■ **RAW DATA**:
--- BEGIN ---
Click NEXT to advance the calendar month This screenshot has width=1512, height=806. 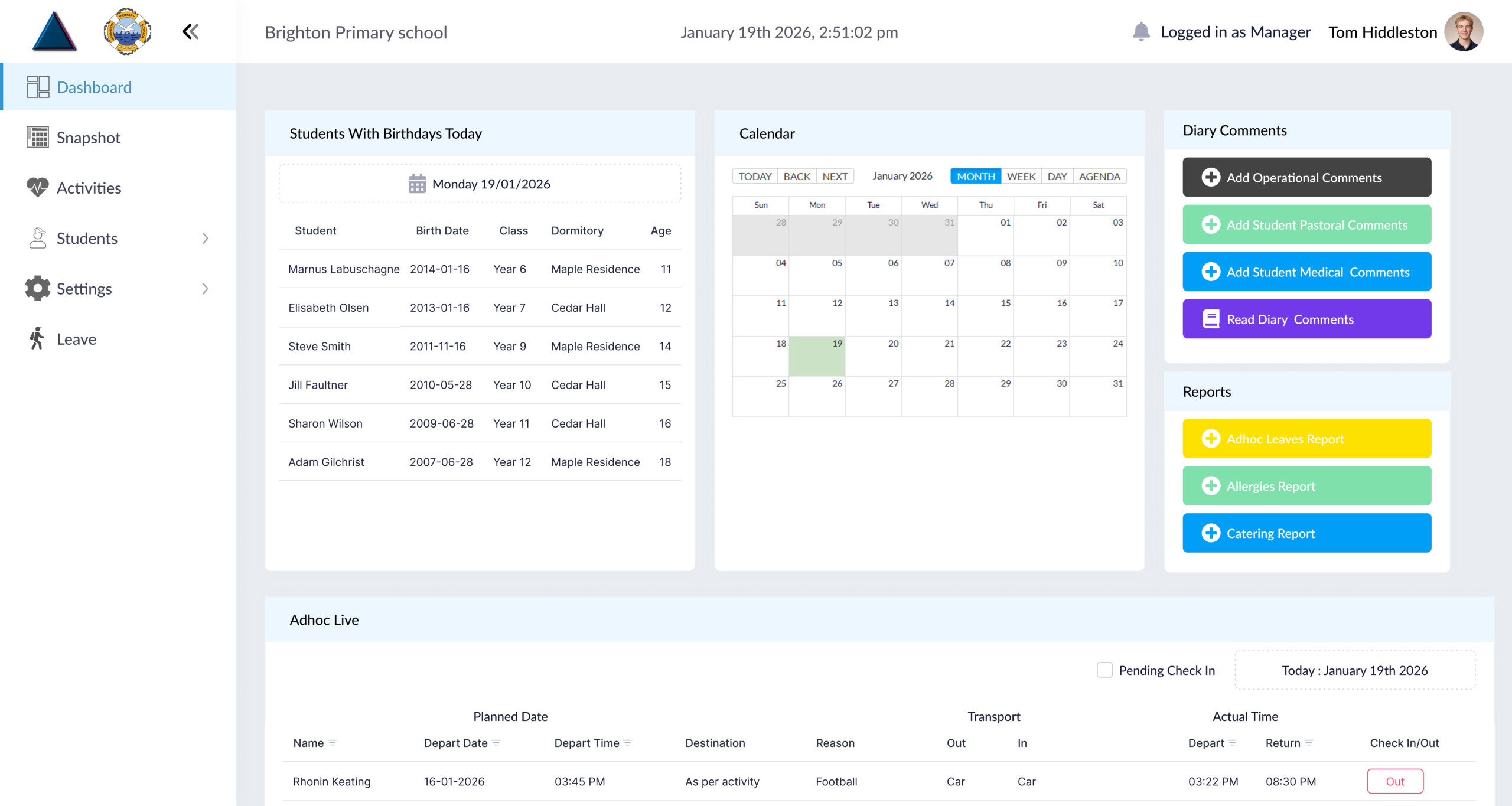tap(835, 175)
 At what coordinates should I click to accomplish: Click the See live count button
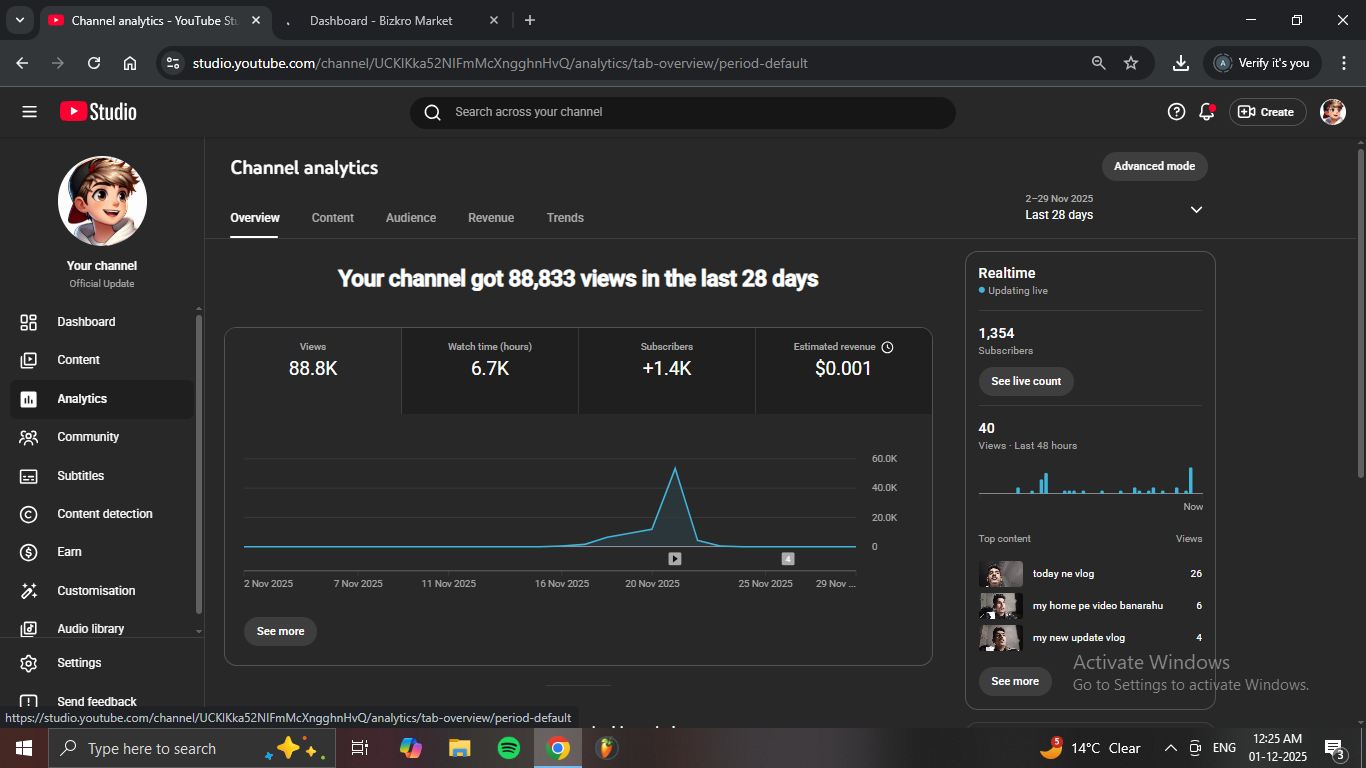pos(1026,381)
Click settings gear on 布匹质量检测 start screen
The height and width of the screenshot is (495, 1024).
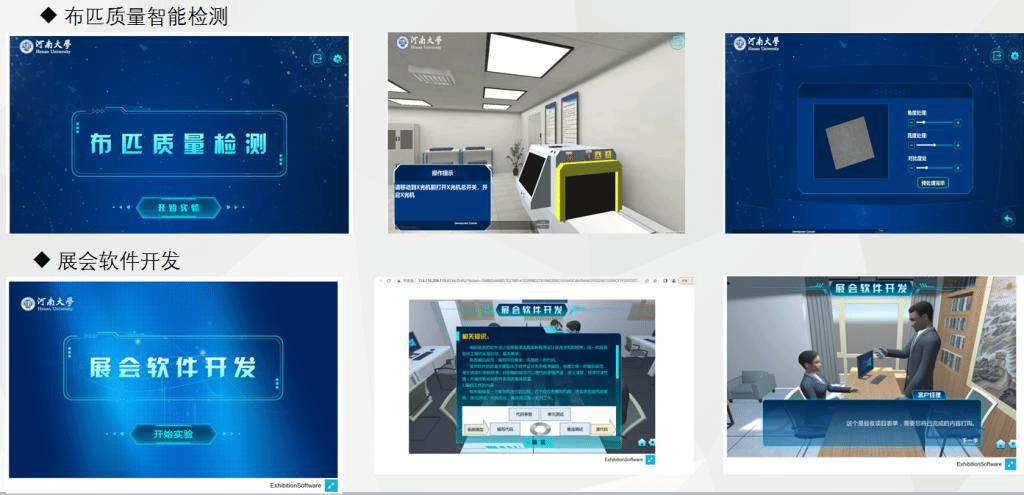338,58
--- END ---
--- BEGIN ---
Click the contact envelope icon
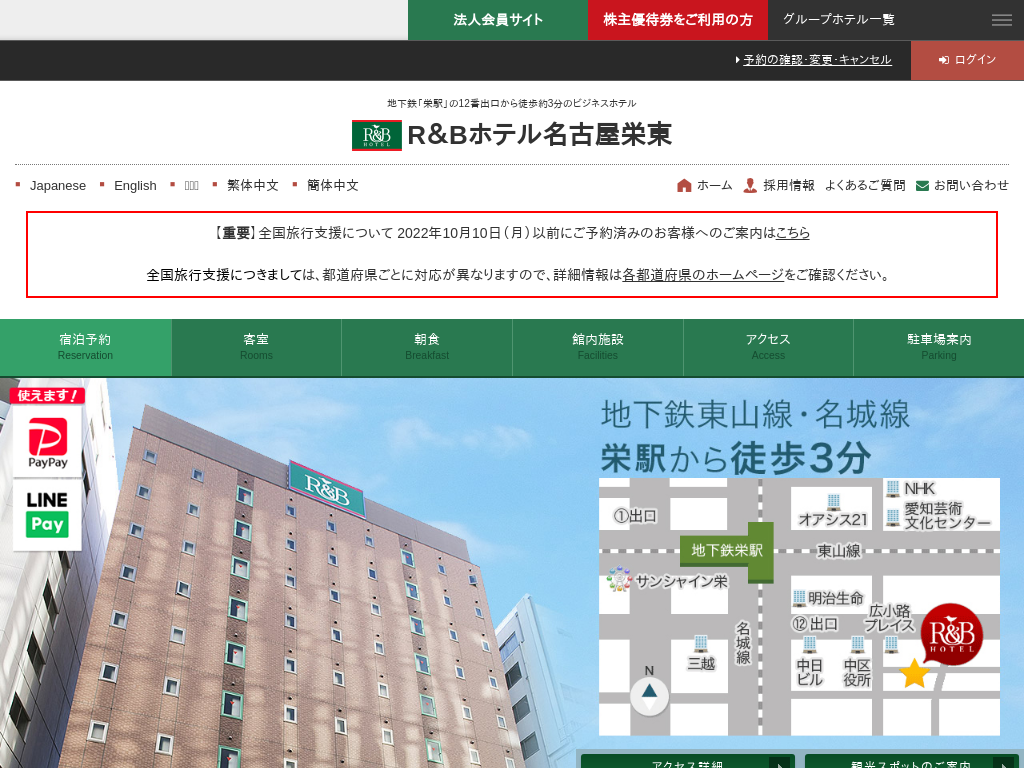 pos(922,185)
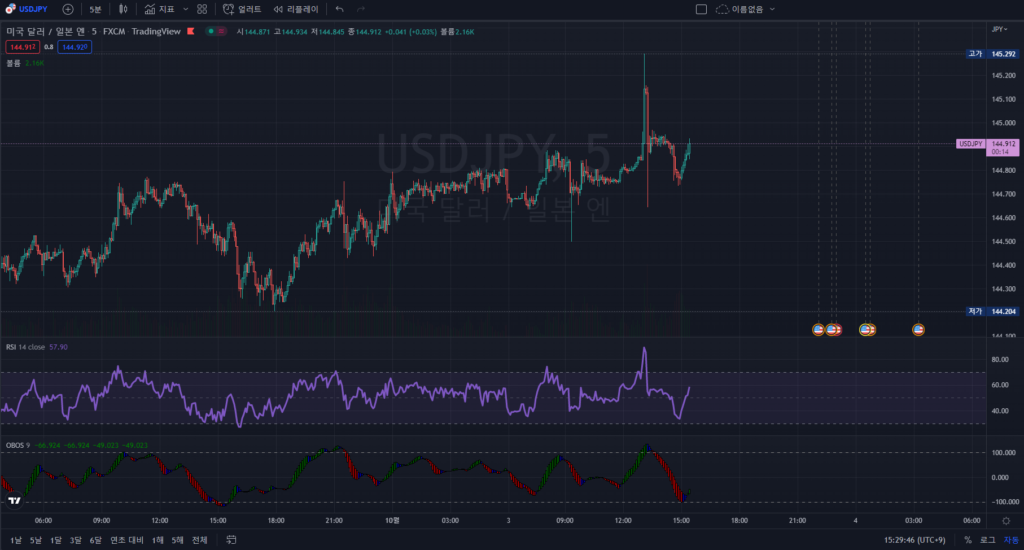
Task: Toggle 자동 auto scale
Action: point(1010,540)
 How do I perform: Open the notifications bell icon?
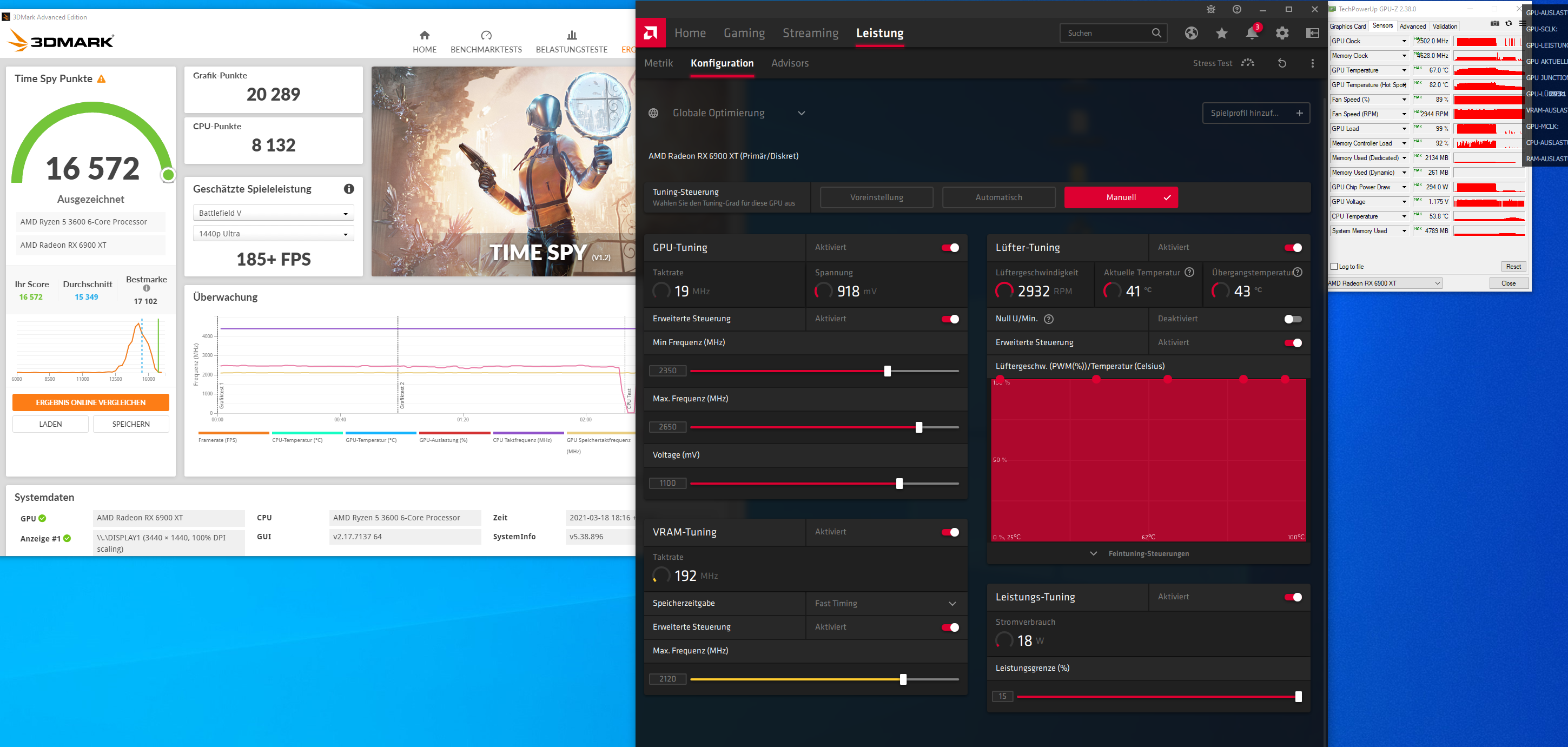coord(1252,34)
--- END ---
■ **EXERCISE OBJECTIVE**: Write out again the records from the line with "How do I perform: Open" to the line with "coord(1252,34)", requests included, and scale each coordinate in the answers by 1.9, rounding to whole numbers with halves rounded up. Omit the pictures.

■ **EXPECTED OUTPUT**:
 How do I perform: Open the notifications bell icon?
coord(2379,65)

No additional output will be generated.